The last night, by the firelight, the faces of people in the group have never seemed more honest.  Defenses are down.  Conversation is real and full of truth.  Like the others, you have come to the end of a trail littered with old spoor.  Soon you will walk away from it.  You are one sleepless night away from liberation…

For the next three or four days and nights you will see no one.  In the silence of your separateness you will seek a vision… This is the time to forget time, to remember what it is you are seeking, and to take it into your heart.

Stephen Foster and Meredith Little, The Book of the Vision Quest

It is almost a year to the day that I came down from a mountain in North Wales, having spent four days and four nights up there, alone, fasting, praying for a vision.  And, as I make my preparations to return to that same mountain, to ‘complete’ the ceremony, if you like, the memories of that time come flooding back to me in wild and unbidden ways.
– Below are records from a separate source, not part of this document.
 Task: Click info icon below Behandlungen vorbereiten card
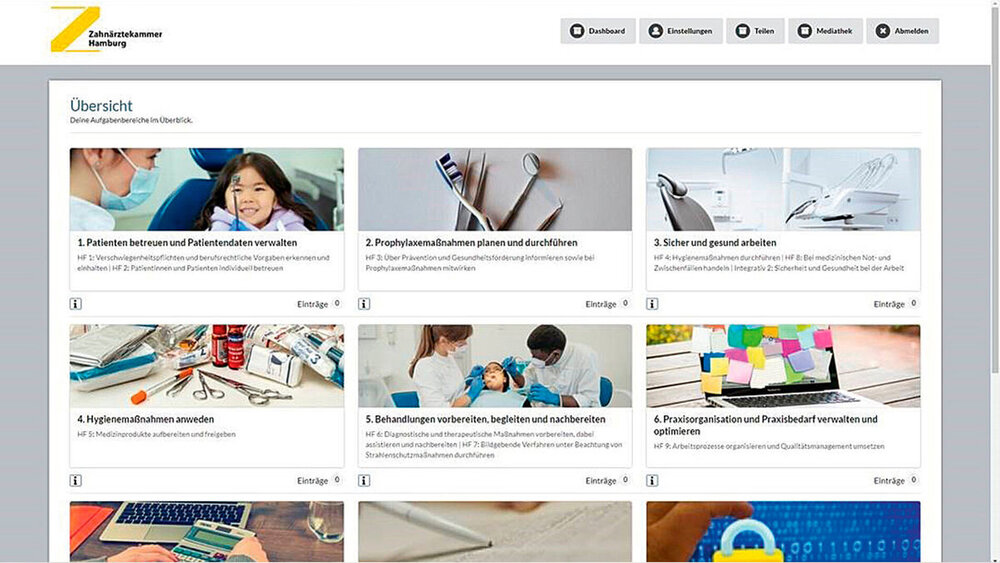[x=364, y=481]
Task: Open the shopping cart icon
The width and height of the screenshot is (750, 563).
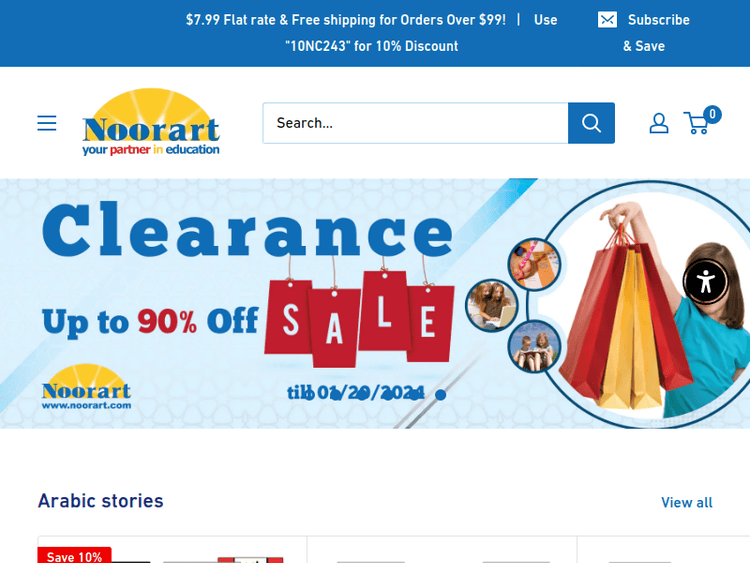Action: pos(697,123)
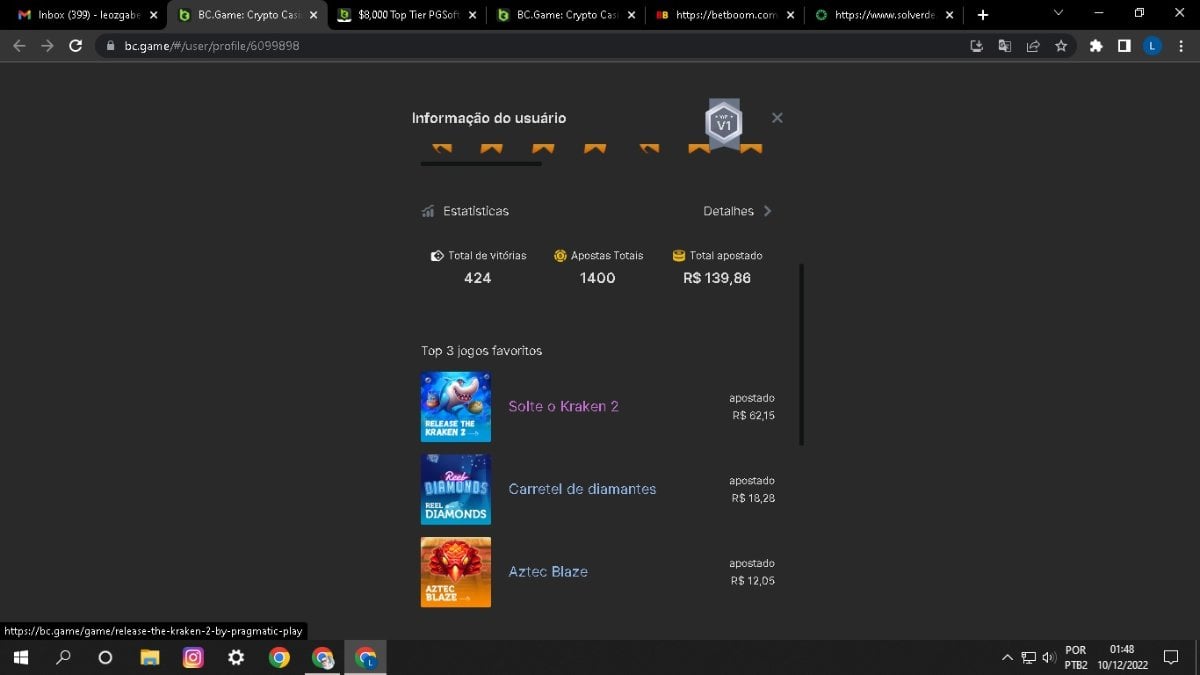Toggle the Chrome side panel

[1124, 46]
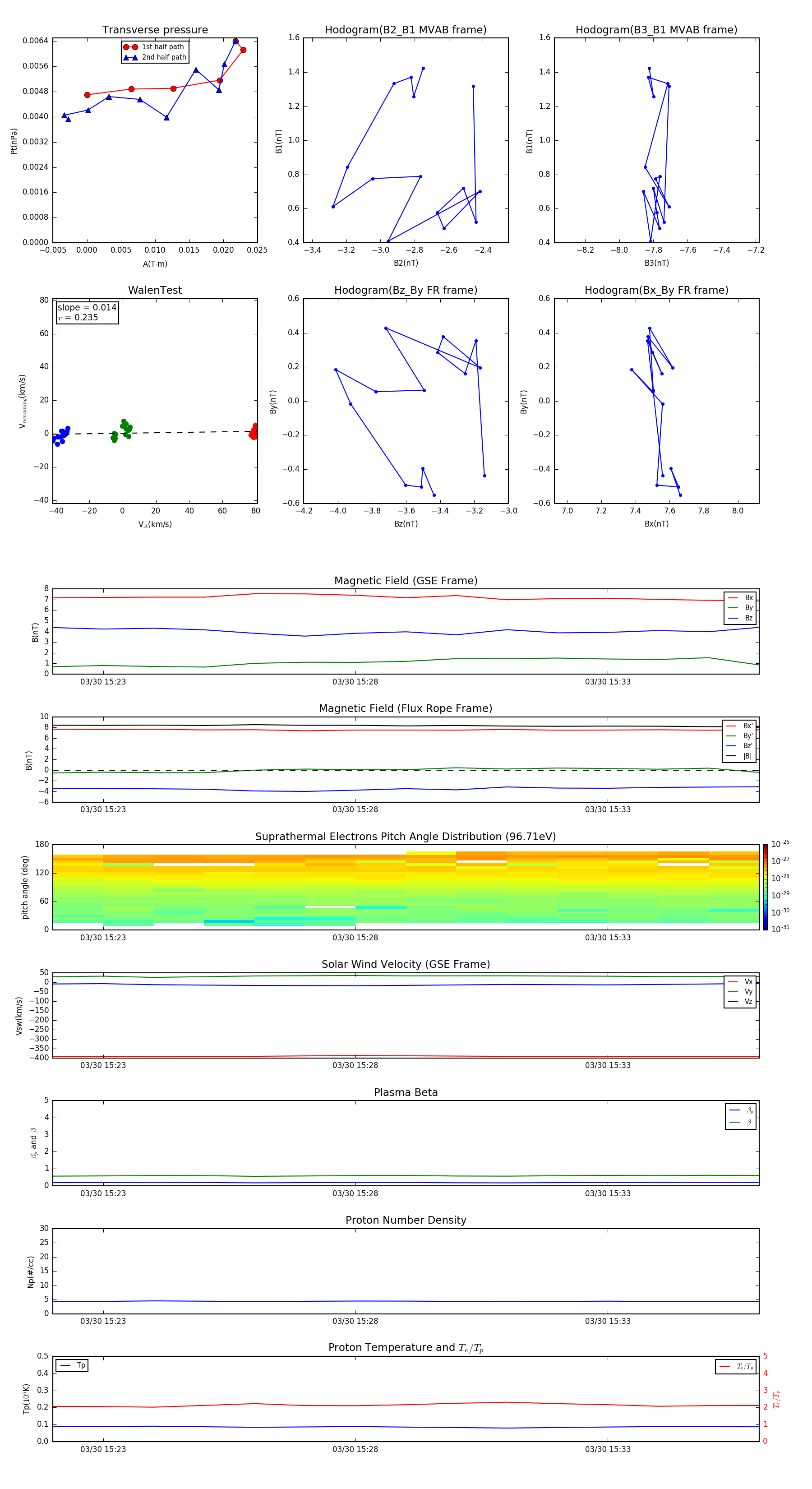This screenshot has height=1489, width=812.
Task: Click the "Proton Number Density" panel title
Action: 406,1220
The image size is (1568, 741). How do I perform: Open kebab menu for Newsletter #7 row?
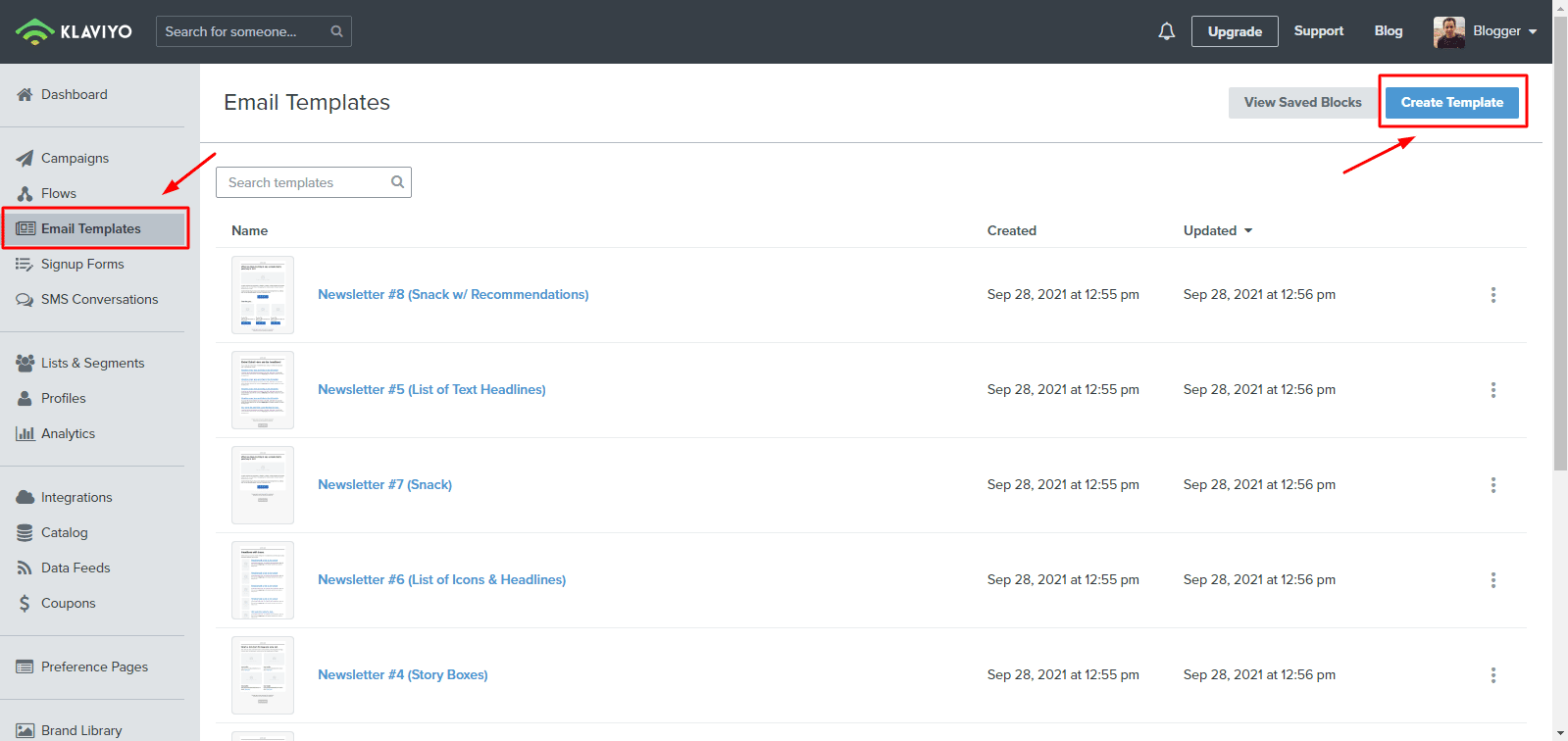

The fear, the doubts, the hunger, the dreams, the seemingly endless passage of the sun through the sky overhead.  Then the clarity, the knowing, the feeling that my heart would burst open with the love and connection that I felt for everyone and everything around me.  An openness that I have not felt anywhere before or since.  A deep, earth-reverberating, soul-aching belonging to the world that made me want to laugh and cry in equal measure.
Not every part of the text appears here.